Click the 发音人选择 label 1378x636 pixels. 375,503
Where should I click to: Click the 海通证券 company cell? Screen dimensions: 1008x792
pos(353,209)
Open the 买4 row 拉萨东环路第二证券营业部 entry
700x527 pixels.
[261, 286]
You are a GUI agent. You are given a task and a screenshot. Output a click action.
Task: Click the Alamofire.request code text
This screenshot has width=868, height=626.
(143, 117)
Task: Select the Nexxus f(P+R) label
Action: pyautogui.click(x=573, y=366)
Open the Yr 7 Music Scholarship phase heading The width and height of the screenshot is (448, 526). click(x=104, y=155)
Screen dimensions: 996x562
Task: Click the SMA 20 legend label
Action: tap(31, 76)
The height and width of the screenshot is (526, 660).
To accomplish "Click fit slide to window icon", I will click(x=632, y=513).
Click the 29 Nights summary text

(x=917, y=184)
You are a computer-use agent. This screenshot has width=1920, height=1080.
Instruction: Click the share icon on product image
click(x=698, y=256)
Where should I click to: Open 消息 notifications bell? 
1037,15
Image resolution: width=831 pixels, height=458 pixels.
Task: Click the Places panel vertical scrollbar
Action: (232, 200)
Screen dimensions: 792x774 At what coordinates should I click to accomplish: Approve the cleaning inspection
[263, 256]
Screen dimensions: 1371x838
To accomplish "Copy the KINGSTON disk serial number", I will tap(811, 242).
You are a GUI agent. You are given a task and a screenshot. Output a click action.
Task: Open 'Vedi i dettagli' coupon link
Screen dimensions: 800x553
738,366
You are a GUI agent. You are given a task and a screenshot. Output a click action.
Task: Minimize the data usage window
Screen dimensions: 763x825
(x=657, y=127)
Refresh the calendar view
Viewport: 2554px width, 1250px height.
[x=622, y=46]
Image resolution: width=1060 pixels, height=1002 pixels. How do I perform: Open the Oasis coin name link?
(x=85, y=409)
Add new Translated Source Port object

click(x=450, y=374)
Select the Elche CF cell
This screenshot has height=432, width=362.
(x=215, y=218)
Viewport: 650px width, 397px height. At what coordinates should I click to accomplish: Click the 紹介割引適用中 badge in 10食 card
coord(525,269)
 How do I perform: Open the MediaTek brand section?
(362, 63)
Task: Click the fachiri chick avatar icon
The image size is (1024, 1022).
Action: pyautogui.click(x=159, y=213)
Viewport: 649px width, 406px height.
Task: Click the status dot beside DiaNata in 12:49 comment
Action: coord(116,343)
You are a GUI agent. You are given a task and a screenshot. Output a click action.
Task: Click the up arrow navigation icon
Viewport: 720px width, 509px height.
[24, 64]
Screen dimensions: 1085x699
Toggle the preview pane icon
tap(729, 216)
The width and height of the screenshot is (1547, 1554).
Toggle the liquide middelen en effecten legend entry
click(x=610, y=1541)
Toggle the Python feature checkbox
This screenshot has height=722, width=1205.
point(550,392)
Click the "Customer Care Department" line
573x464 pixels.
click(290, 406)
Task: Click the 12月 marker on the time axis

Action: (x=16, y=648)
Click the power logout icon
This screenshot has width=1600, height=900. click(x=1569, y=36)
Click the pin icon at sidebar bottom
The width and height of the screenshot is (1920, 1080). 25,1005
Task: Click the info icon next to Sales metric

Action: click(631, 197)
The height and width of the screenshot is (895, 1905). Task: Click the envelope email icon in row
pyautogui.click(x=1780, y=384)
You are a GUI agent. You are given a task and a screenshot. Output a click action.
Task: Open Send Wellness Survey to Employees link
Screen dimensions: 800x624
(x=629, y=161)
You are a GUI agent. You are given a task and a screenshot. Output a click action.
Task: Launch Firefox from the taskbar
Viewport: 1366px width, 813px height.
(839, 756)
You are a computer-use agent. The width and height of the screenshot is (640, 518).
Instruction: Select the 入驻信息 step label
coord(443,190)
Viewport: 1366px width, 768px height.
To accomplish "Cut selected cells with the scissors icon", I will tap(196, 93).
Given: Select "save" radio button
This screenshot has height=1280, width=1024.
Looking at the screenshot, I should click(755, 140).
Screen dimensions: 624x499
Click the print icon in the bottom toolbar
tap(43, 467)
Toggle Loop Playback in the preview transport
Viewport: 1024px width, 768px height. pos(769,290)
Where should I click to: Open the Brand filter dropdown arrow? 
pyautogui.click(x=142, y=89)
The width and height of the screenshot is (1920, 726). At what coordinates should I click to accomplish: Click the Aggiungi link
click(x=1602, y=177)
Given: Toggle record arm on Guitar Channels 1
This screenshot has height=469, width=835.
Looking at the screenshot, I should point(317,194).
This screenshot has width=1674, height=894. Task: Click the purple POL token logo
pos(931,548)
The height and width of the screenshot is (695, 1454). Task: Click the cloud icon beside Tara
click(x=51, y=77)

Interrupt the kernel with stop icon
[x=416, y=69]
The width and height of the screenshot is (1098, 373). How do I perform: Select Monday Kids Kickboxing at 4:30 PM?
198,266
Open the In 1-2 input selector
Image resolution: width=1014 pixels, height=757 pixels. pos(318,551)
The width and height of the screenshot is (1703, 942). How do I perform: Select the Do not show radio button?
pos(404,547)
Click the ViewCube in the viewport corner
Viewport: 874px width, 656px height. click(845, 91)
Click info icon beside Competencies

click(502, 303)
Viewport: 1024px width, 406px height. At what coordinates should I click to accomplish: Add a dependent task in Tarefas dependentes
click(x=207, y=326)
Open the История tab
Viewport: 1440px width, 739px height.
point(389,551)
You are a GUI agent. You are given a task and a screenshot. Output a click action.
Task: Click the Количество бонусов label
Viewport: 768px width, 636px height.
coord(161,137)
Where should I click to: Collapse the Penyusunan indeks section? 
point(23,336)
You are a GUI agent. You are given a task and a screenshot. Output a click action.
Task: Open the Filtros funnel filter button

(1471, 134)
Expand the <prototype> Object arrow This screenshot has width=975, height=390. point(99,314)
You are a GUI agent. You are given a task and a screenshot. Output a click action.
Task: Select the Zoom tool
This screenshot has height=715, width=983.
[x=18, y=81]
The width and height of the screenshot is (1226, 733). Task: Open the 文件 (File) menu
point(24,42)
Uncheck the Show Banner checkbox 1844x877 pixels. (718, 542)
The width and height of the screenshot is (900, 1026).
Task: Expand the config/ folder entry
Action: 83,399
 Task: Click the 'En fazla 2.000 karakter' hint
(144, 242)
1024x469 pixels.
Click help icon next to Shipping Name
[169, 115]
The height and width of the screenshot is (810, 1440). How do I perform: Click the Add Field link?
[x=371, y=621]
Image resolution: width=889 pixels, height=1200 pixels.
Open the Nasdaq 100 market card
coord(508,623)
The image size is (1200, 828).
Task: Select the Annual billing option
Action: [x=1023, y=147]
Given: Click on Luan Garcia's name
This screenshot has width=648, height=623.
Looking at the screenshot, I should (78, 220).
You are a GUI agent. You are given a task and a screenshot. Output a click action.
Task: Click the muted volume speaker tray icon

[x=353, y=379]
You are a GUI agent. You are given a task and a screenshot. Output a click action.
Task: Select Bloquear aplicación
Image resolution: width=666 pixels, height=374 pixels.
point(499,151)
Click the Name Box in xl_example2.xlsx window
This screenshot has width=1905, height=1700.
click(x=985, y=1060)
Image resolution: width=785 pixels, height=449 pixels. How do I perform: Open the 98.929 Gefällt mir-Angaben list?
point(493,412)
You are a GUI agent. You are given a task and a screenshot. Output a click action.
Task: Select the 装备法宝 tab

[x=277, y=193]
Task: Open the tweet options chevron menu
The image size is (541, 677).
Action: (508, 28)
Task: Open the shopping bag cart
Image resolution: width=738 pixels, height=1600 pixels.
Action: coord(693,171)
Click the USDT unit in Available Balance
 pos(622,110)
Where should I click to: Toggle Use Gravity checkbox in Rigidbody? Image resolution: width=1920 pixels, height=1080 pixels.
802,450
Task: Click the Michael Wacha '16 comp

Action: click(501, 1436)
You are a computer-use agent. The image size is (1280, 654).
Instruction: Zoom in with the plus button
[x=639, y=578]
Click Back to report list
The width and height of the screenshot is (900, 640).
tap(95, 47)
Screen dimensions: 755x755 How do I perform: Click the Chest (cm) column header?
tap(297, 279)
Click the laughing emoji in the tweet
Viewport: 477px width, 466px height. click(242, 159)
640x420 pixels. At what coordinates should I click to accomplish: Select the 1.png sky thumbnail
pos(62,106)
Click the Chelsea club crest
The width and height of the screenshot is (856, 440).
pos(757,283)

----

§ Task: If a line in the records above contains the string "computer", copy that line out.

§ Answer to this task:
You are a computer-use agent. This screenshot has width=1920, height=1080.
You are a computer-use agent. The width and height of the screenshot is (640, 518).
You are a computer-use agent. The image size is (1280, 654).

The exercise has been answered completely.